_What is asked_
Render everything from the line containing "Given: Click the" down to the end of the listing as a Markdown table with the columns Number and Record line, skipping blank lines. Leave the pictures out of the answer.

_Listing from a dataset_

-- start --

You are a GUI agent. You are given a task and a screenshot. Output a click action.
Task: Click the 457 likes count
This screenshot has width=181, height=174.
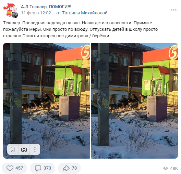[x=19, y=168]
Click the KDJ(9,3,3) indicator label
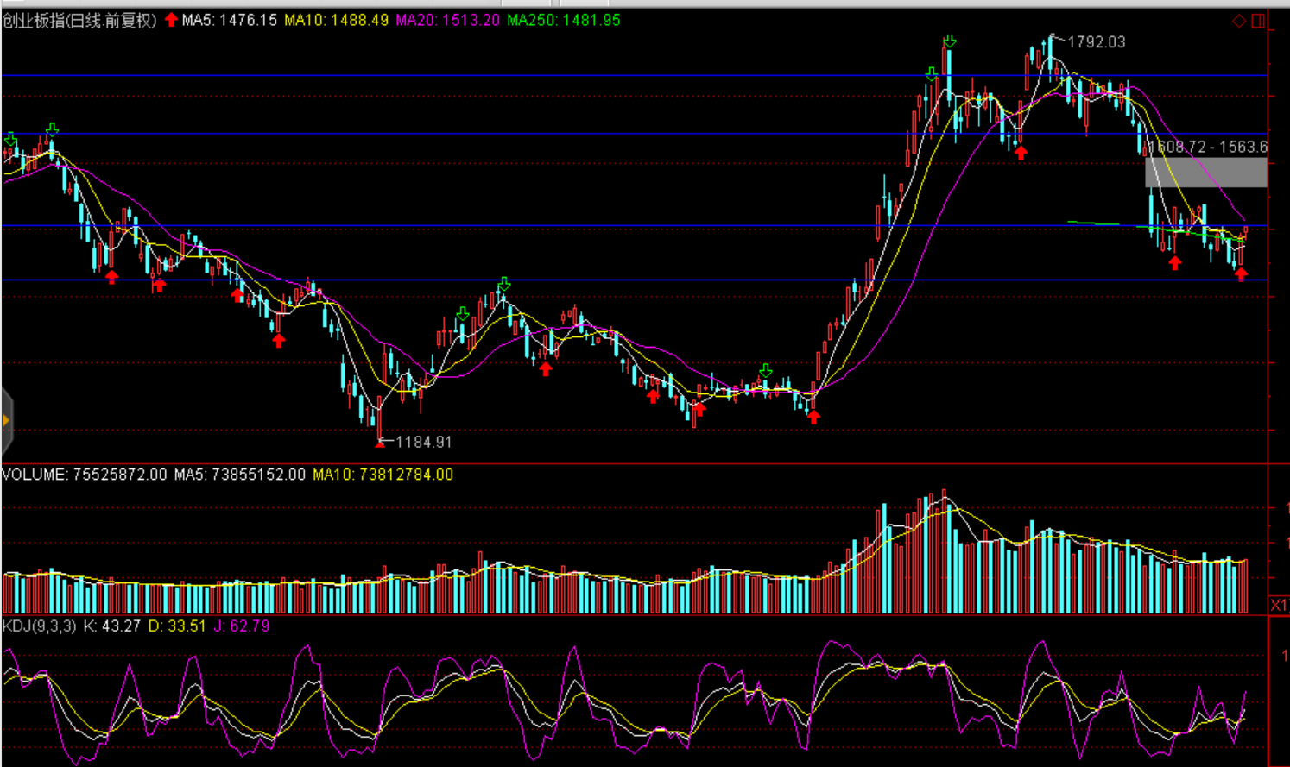Image resolution: width=1290 pixels, height=767 pixels. [x=40, y=626]

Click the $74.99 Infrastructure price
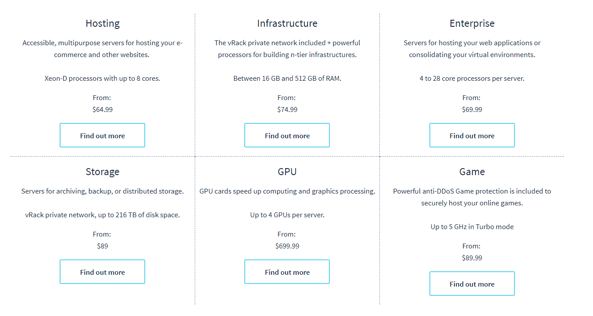click(287, 110)
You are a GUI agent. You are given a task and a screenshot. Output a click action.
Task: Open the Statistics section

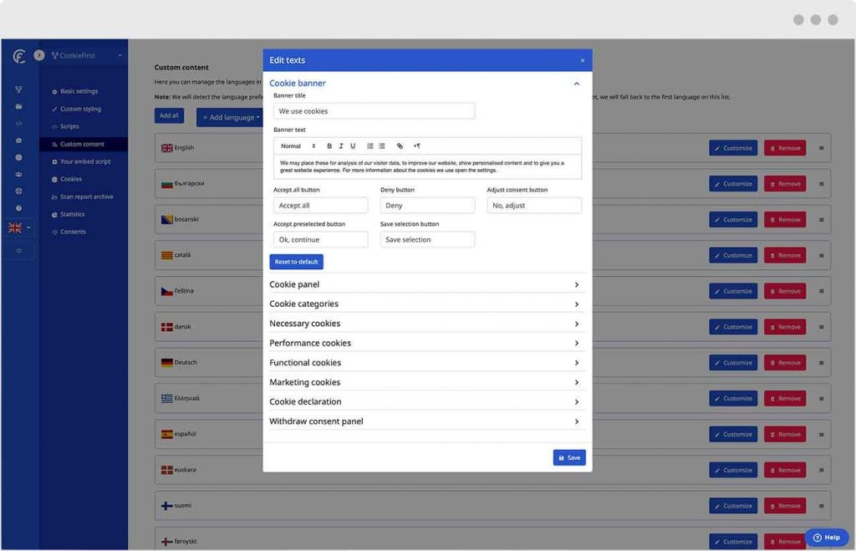tap(75, 214)
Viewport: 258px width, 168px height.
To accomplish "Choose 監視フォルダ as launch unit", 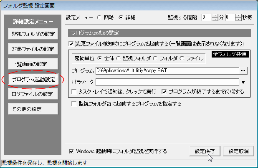I will point(119,58).
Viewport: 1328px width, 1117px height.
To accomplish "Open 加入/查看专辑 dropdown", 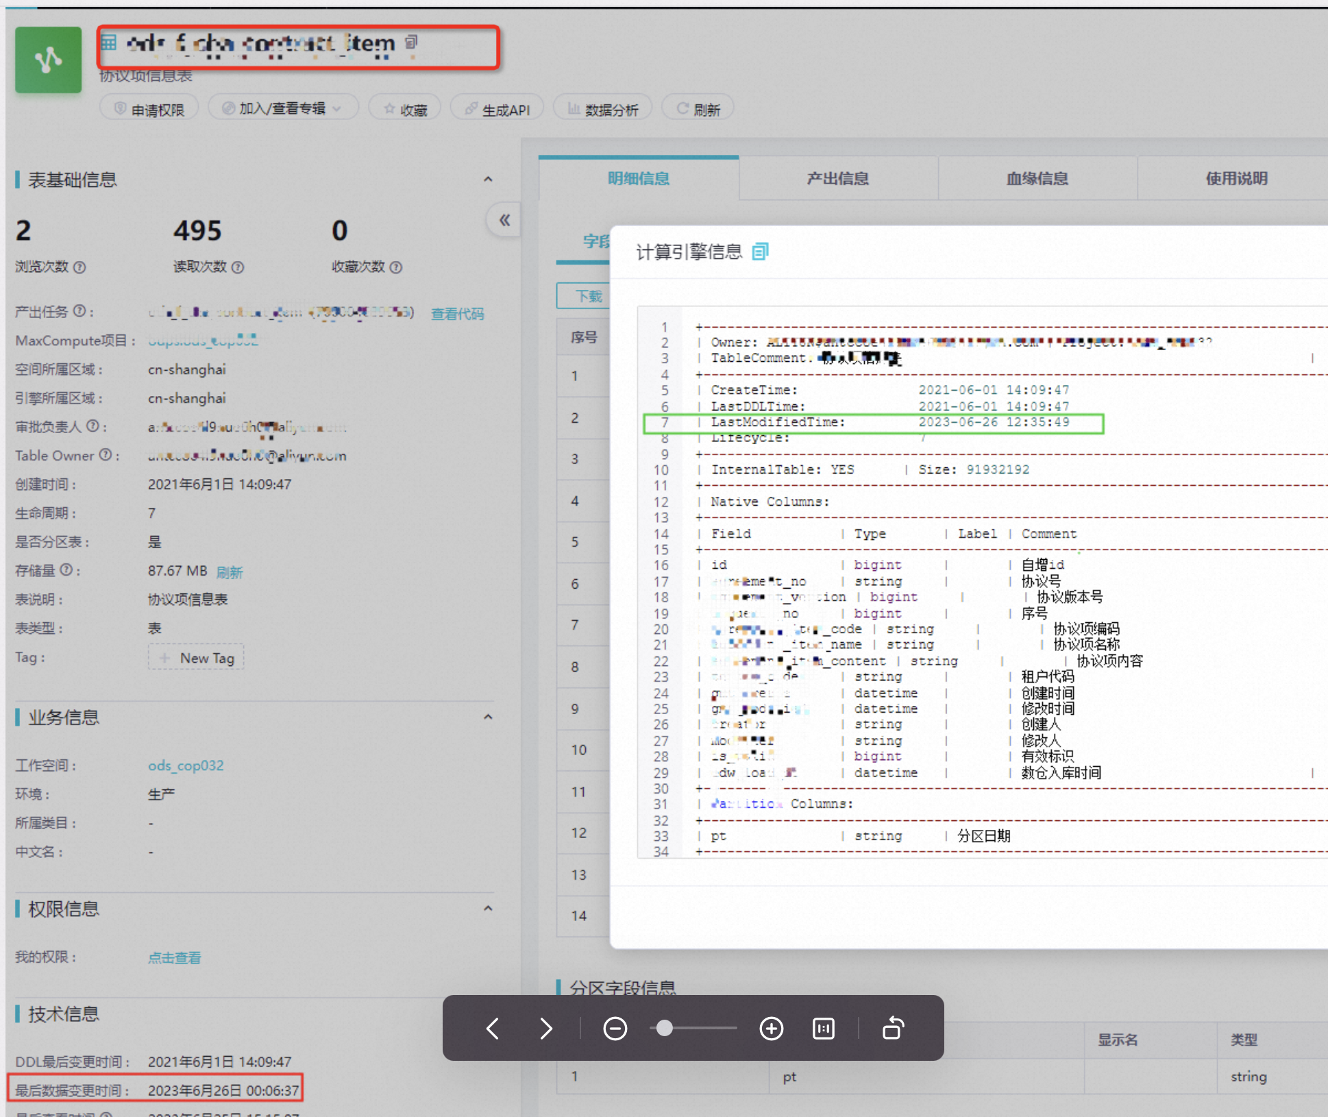I will click(x=282, y=108).
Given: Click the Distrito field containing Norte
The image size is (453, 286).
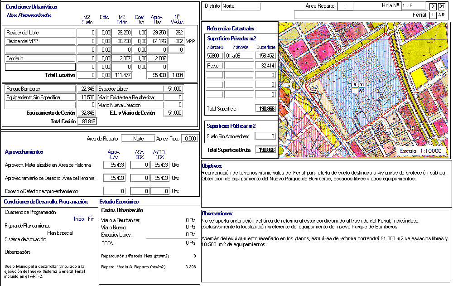Looking at the screenshot, I should coord(241,6).
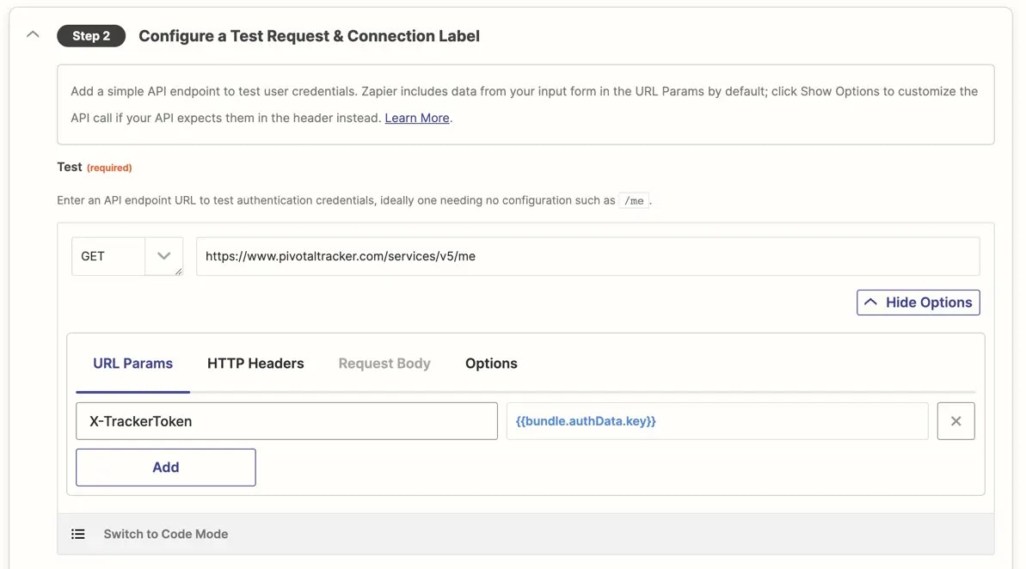Click the pivotaltracker endpoint URL field

[x=587, y=256]
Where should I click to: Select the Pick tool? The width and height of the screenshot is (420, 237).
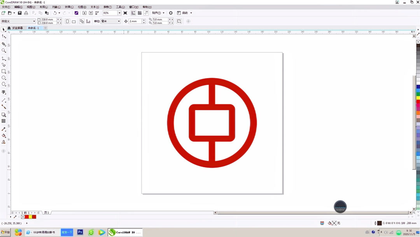[x=4, y=30]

-- end --

_Task output_
| Number | Record line |
|---|---|
| 1 | Given: Click the Distrito field containing Norte |
| 2 | The image size is (453, 286). |
| 3 | Looking at the screenshot, I should coord(241,6). |
| 4 | Click the pivotaltracker endpoint URL field |
| 5 | [x=587, y=256] |
| 6 | Where should I click to: Select the Pick tool? The width and height of the screenshot is (420, 237). |
| 7 | [x=4, y=30] |